At right is the countdown that my 7-year-old daughter has been keeping for the past 27 days. It is a countdown to her nirvana: the beginning of 2nd grade. But for my 5th grade son, it is a countdown to impending doom: the end of summer’s freedom.
I am writing to you with the hope that my 2nd grade daughter will win this school debate—and that all my kids will love learning, even if they won’t all admit it.
As a parent and a teacher, I ask you to do three things this year. (And just so I don’t seem like I only care about my own children, I want you to know I’ll be sharing the same advice with the 33 student-teachers I will have in class tonight. They, too, have their first day with students tomorrow.)
Start with the last day of school in mind.
On June 4, 2014, how will my kids have become better versions of themselves because of the hours you will have spent together? How will they have grown as students and human beings? Who will they be, test scores aside? What will they tell me about their year with you? What will you tell me about their year with you?
I want to know what you hope for my kids, and I need you to want to know what I hope as well, so we can work together.
(For the record, I hope my kindergartner will sound like her older sister when she explains she didn’t hear the fire alarm because she was under “the reading spell.” Or like my son when he tells me more facts about the mako shark than any one mind should be able to hold.)
Make my kids work hard.
One of the reasons my 2nd grader loves school is that she has to work hard there every day. When it comes to my preferences about my kids’ learning, memorization and handwriting are not at the top of the list. I want my kids to learn how to work: to move from frustration to well-earned understanding, to struggle and persevere.

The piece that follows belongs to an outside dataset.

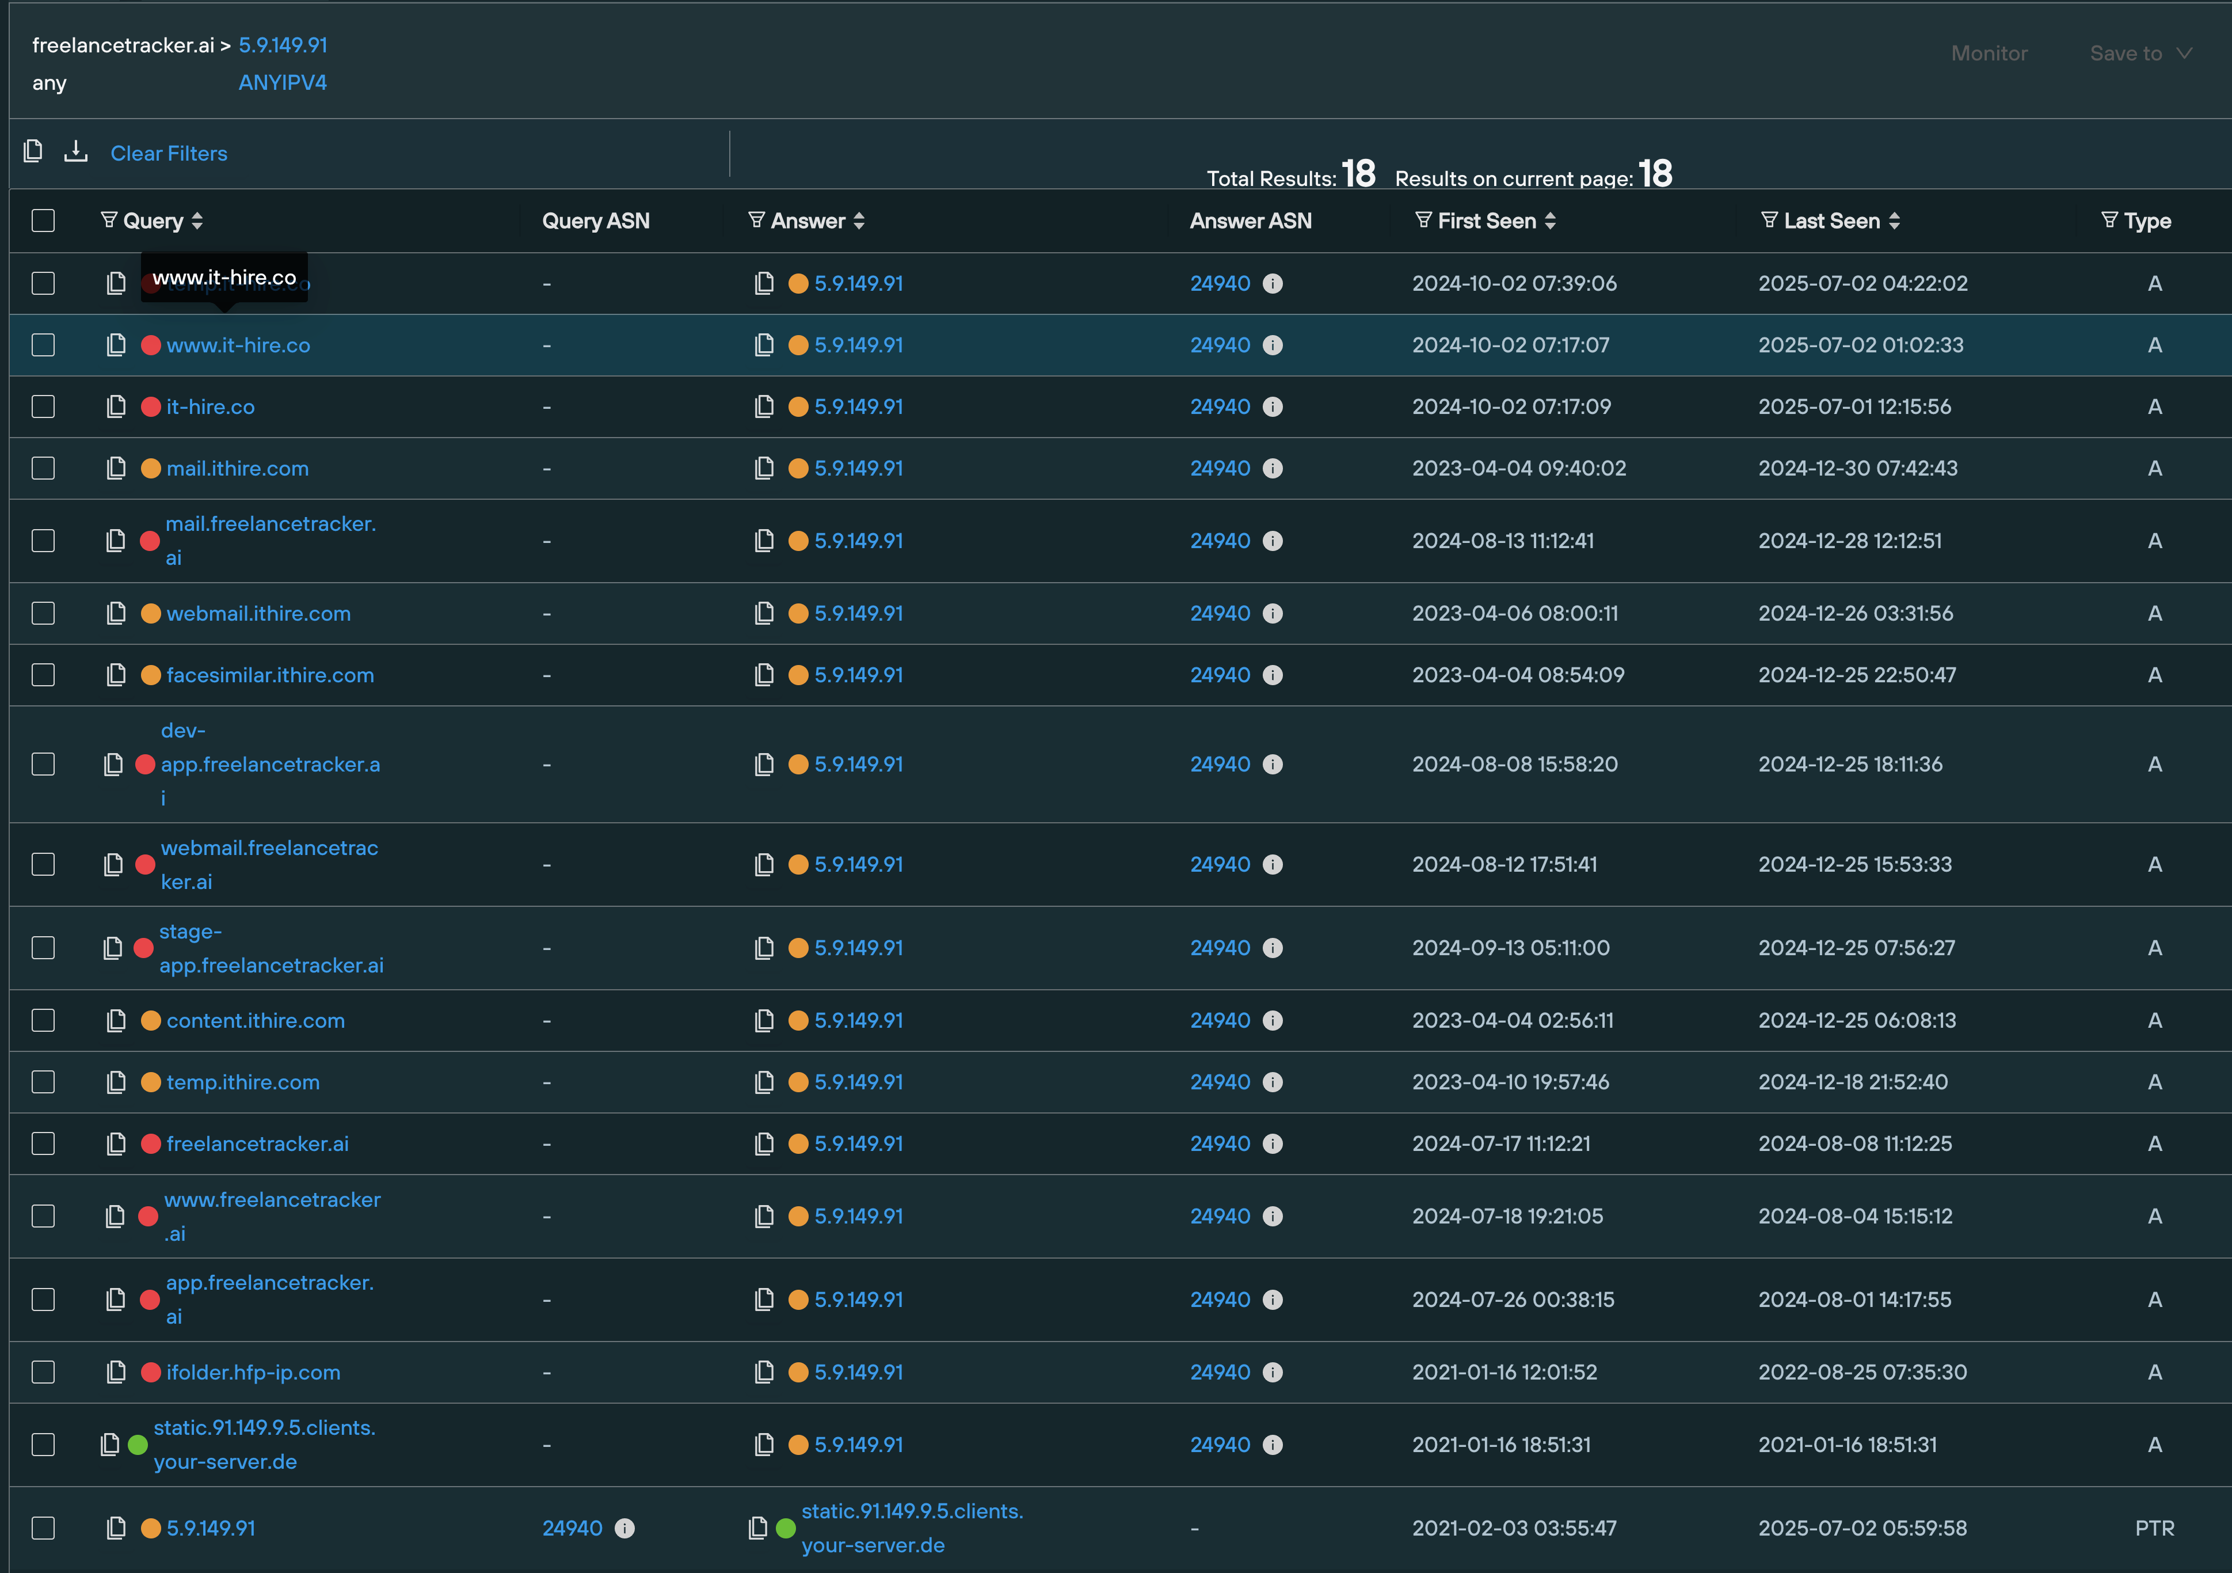Click the copy-all icon beside download
This screenshot has width=2232, height=1573.
33,152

In order for that to happen, my kids need a safe environment facilitated by expert teachers. They need plenty of opportunities to fail, learn from that failure, and try again.
That expert teacher must also be willing to fail. After all, no one grows as an expert without risking failure or taking on new challenges. (I hope that my daughter’s kindergarten teacher will be encouraged by having witnessed my mistakes when she was my student.)
I love it when I hear my son complaining about his reading teacher with comments like, “She always makes us write about everything. It is reading, and all we do is write.” In my eyes, this is high praise from a 10-year-old boy.
Love my kids.
This may sound trite and cliché, but isn’t this what every parent wants? Love them in spite of their shortcomings, bad handwriting, and their maddening refusal to add supporting details to expository essays. Love them in spite of their crazy parents.
Keep pushing them, and don’t give up. While my son is a self-avowed school hater, I’ve witnessed his end-of-year tears after goodbyes to teachers.
Finally, thanks for all you do.
You have a daunting task, a tremendous responsibility, and an unbelievable opportunity to shape and mold our children—my kids and a lot of other people’s too.